Tackling the child care crisis
Tackling the child care crisis 05:33

The enhanced Child Tax Credit has two payments remaining before it is due to expire — unless lawmakers vote to extend the program for another year. While most families have been receiving the checks since the IRS started issuing the payments in July, there are still some households that may be missing out on getting the money. 

But households that haven't yet received a Child Tax Credit still have another chance to get the payments before they expire: Until the end of today, Monday, November 15, they can register for the payments at the GetCTC.org website. 

While the IRS is sending out two more payments — including one on November 15 and the final payment on December 15 — families that sign up now will get their check as a single lump-sum payment in December. 
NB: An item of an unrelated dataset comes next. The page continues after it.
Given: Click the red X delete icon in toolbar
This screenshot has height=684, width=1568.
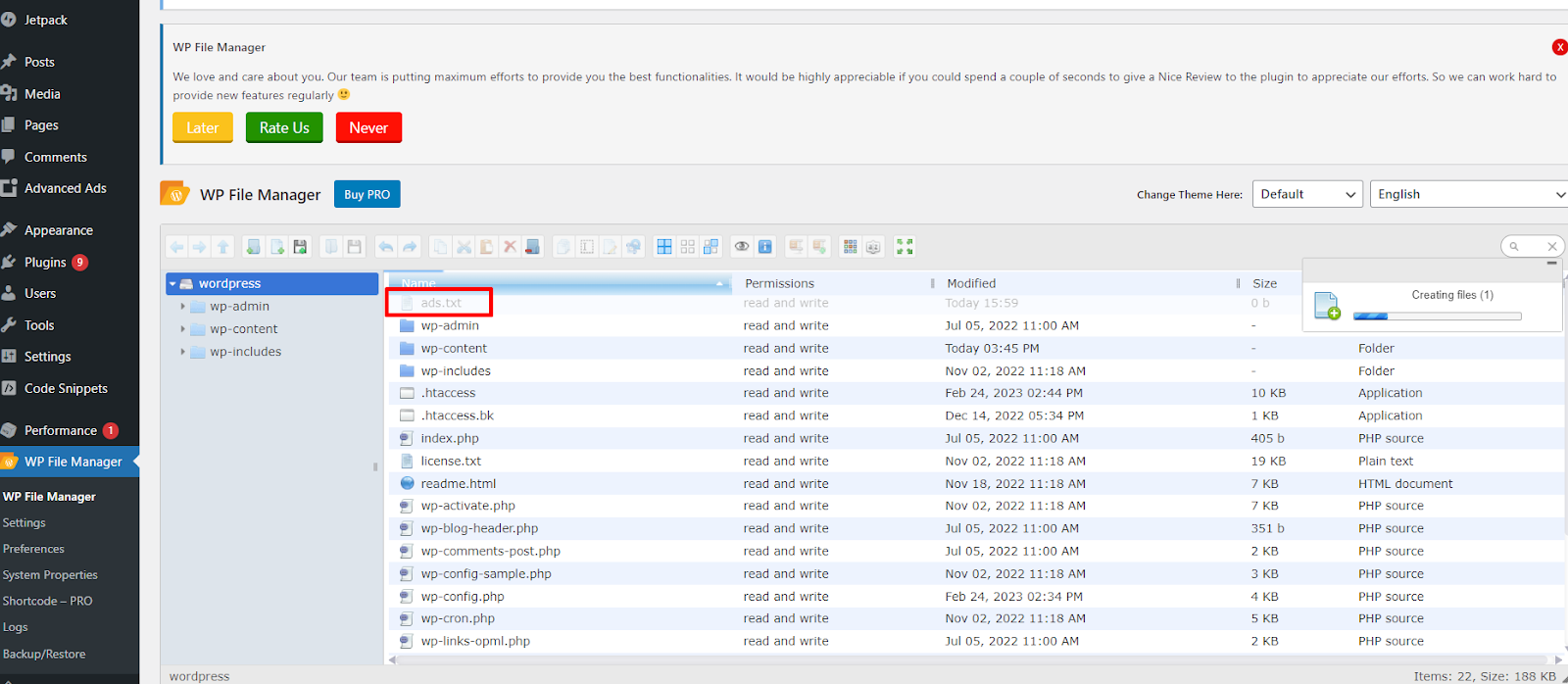Looking at the screenshot, I should click(x=510, y=247).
The expanded Child Tax Credit boosted the benefit to $3,600 for each child under 6, and $3,000 for kids ages 6 to 17, with half of those amounts provided in monthly checks from July through December. In other words, families received monthly payments of $300 for kids under 6, and $250 for each child age 6 to 17. 
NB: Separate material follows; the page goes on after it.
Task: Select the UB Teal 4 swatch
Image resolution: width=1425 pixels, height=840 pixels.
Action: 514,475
Families that register now for the CTC will receive six months' worth of the payments in December: $1,800 for each younger child and $1,500 for older kids. (Parents who qualify for the payments will receive the other half of the expanded CTC when they file their taxes in early 2022, via a tax refund.)

To be sure, families that miss today's November 15 deadline can still receive the entire tax credit in early 2022, as long as they file their taxes and claim the credit on their 2021 tax return.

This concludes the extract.